C’était en 1969. J’habitais Paris.
Un poète québécois, Guy Lafond, que j’avais connu là-bas, me cite un titre et un nom d’auteur, il me dit: “Ça se lit comme un roman…” Le livre, c’était L’Aventure de la Conscience; l’auteur était Satprem.
Une ou deux semaines auparavant, je venais tout juste de découvrir un univers qui, pour moi, avait été, jusque-là, parallèle: j’étais entré dans une “librairie ésotérique” du quartier latin à Paris. Je n’étais jamais entré dans ce genre de librairie et je ne connaissais rien de cet univers. Je voulais simplement lire quelque chose d’inhabituel – et la vitrine et les titres dans la vitrine semblaient offrir ce que le flâneur en moi cherchait.
Un titre m’avait frappé sur l’une des étagères: Fragments d’un enseignement inconnu. L’auteur: Ouspensky. Le thème: ses rencontres et ses entretiens avec “G” (George Ivanovitch Gurdjieff). J’ai pensé: “On va essayer ça…”

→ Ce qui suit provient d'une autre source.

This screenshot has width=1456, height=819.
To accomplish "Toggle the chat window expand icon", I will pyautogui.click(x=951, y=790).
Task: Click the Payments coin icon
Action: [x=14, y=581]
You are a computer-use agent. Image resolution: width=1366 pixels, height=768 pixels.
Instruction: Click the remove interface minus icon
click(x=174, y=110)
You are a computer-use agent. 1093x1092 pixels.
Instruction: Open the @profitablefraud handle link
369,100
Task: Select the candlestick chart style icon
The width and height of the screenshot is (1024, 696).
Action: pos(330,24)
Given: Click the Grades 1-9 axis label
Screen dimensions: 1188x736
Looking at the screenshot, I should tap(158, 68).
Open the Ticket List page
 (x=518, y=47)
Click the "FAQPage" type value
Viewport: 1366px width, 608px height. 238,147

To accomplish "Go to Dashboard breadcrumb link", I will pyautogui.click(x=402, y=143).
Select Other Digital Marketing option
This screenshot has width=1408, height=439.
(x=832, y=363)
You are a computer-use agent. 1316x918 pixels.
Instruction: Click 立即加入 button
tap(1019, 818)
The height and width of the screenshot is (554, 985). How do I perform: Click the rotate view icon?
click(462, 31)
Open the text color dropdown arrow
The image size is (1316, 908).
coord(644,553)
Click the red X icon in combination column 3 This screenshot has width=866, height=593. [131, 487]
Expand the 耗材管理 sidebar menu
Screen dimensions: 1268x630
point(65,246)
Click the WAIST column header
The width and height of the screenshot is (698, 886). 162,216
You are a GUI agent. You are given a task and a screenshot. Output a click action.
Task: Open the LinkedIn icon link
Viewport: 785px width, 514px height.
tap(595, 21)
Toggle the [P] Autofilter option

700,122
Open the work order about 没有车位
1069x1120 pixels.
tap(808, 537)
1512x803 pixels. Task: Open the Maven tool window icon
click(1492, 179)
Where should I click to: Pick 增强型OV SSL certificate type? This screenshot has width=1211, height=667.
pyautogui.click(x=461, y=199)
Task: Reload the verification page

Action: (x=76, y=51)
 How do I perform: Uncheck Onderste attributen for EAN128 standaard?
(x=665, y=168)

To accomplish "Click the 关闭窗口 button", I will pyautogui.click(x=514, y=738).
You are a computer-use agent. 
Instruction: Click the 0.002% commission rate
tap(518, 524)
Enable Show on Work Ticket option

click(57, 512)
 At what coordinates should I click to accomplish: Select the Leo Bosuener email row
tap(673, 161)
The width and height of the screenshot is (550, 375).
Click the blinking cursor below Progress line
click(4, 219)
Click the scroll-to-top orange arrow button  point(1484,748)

Une journée ou deux plus tard, au moment où Lafond me parlait de Satprem, je venais tout juste de terminer l’aventure du livre d’Ouspensky – et c’était pour moi une aventure de l’étonnement. Une sorte de choc, aussi. Une découverte.
Une découverte qui allait être vite distancée à la lecture de L’Aventure de la Conscience de Satprem dont l’expérience, l’enseignement, le réalisme spirituel, la substance allaient m’accompagner jusqu’à ce jour – et m’accompagneront, je pense, toujours.
Un passage décisif, l’un de ceux dont je me souviens le plus, c’est celui qui va suivre, plus bas. L’édition de l’exemplaire du livre que j’ai présentement entre les mains, et dont l’extrait est tiré, date de 1970 – je viens tout juste de le recevoir, commandé chez amazon parce que je tenais à faire le post que vous lisez maintenant. Ce n’est évidemment pas l’édition que j’ai lue en 1969. La raison: je n’ai plus de véritable bibliothèque – j’ai dû me défaire des neuf dixièmes de mes livres en 1999.
Mais le texte cité ici est très vraisemblablement le même – en tout cas il l’est à ma mémoire – et l’essentiel est là. Ce passage décisif, c’est celui où Satprem décrit de manière tellement simple le point de contact avec la Shakti.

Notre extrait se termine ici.